After auth is finished, AuthCode field is made NULL/empty, Authenticated is set to true and AuthenticatedAt is set to current time (could be used to replace Authenticated)
If any of these steps fails, the process shall not continue and previous auth finish steps should be reverted if possible.
Duplicities
There are 4 types of duplicities that can arise.
Handling is different for each case.
Discord side duplicity
Discord side duplicity is rare, but can happen. Possibly because of ban or when losing account access. We can allow this duplicity manually (DuplicityAllowed flag), if it is not allowed, authentication process results in an error telling the user there is a duplicity and that he should notify administrators.
If it is allowed, it must be ensured that the ctu account we allowed it for is the one logging in. So user cannot authenticate using another ctu account with duplicity. For example, user Bob logins with ctu account and the app detects this kind of duplicity. He will text us and we will allow the duplicity with the flag. Then we send him url with the correct auth code parameter and he logs in with account of Alice. This should result in an error, because the specified auth code is for Bot, not for Alice. If Bob logged in using his account, it wouldn't result in an error.
CTU side duplicity
This duplicity shouldn't happen, at least there is not known case when it would. We will not allow this duplicity unless proper explanation for this is given (maybe there could be an error in KOS so it assigns another account to someone who studied CTU few years ago?). This duplicity should be handled the same way as Discord side duplicity is.
Both sides duplicity (meaning one record with same CTU and Discord is found)
Both sides duplicity means the user relogged. The case for this could be desire to update Discord roles, reset kick timer etc. This duplicity is allowed automatically. Record with the same user is found and updated. The user is given new roles and some old can be deleted.
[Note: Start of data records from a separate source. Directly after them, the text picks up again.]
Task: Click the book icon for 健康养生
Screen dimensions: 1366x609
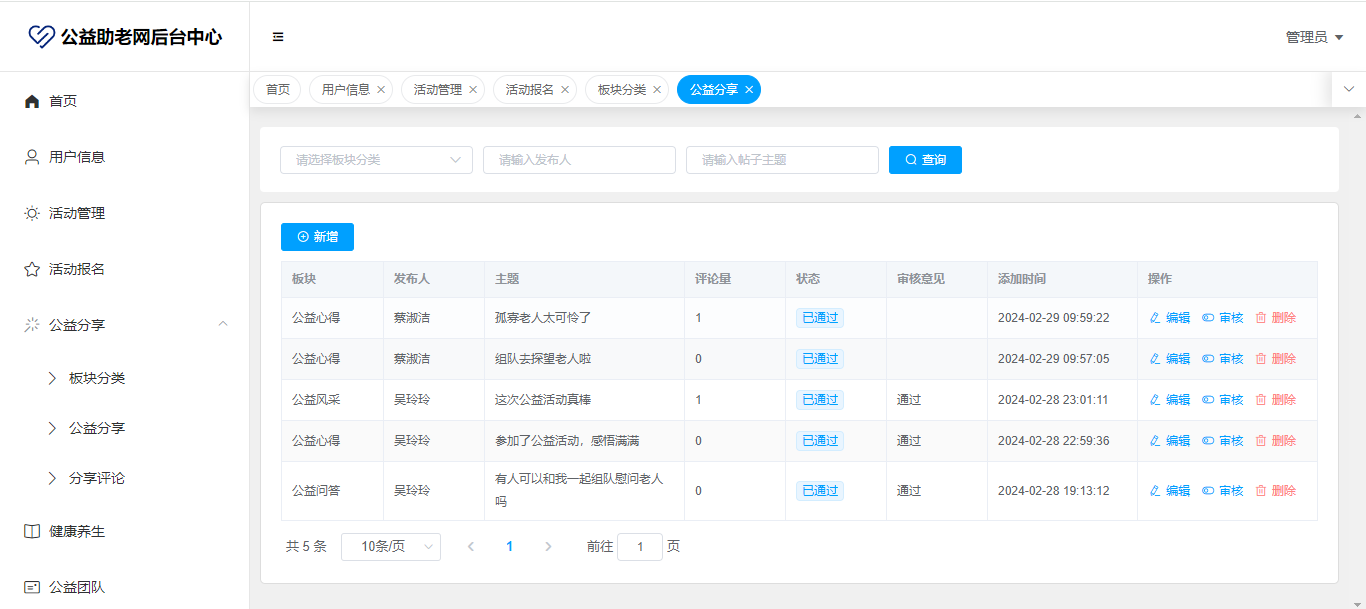Action: pos(32,531)
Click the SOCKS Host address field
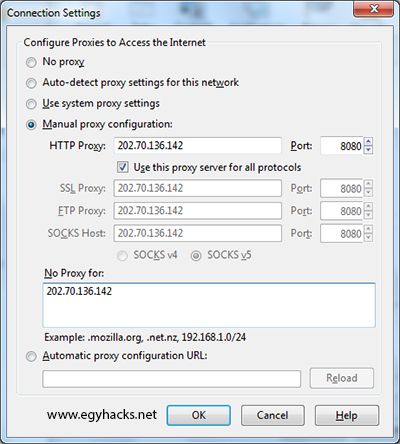This screenshot has height=444, width=400. point(198,233)
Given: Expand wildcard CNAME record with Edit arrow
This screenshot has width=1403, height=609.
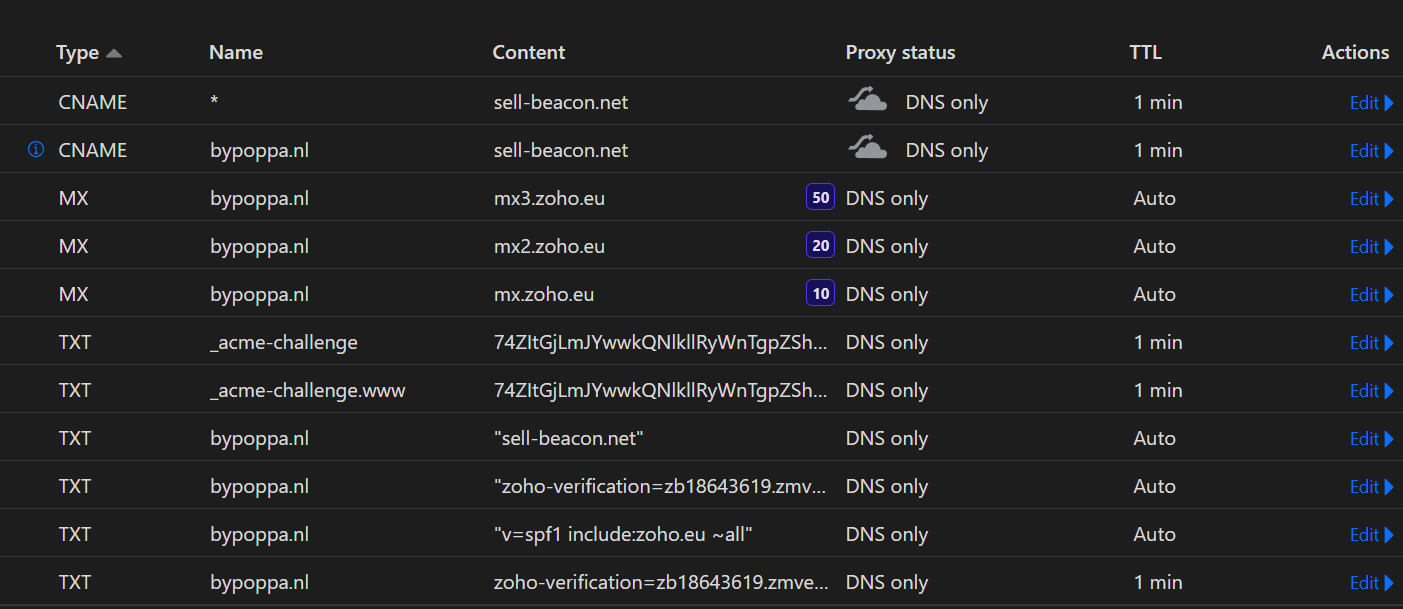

Different users both sides duplicity
Just treat it as CTU/Discord side duplicity, this particular use case shouldn't really happen except for someone making fun of us.
Retrieve user CTU information
To retrieve correct information about the person, usermap API and (or) KOSapi is used.
Data should be first retrieved from usermap API and then missing data should be retrieved from KOSapi. If no data are loaded from both APIs (returning 404 etc.) should the auth process end up in error? What are critical data that must be loaded for everyone? (cases when both usermap and KOSapi returned 404 already happened)
Retrieving user information from usermap API
We will be using /user/{username} endpoint. The documentation is located here: https://kosapi.fit.cvut.cz/usermap/doc/rest-api-v1.html#people__username__get
Data are retrieved from the roles. Roles look like this: (B|T)-([0-9]{5})-(.)-(.)-...
More info about roles (czech language) https://rozvoj.fit.cvut.cz/Main/role-v-idm-cvut
fullName
colon.Retrieving user information from KOSapi
KOSapi documentation: https://kosapi.fit.cvut.cz/projects/kosapi/wiki/Resources
Note: try to get the earliest study of the student (of the same type he/she is currently studying) for accurate year. For simplicity first student role can be selected, that is the latest one. Correct year retrieval can be implemented in future
Assigning roles
This should be done async after the user was notified that his roles will be added. That's because of the rate limiting.
Roles that could be assigned (grouped to categories):
Array of current roles (only those in the list above) vs new roles should be made and then new roles should be added, the old ones removed. We do not want to remove all the roles and add it back. That would make the bot stuck for couple or seconds or even half minute because of the rate limiting.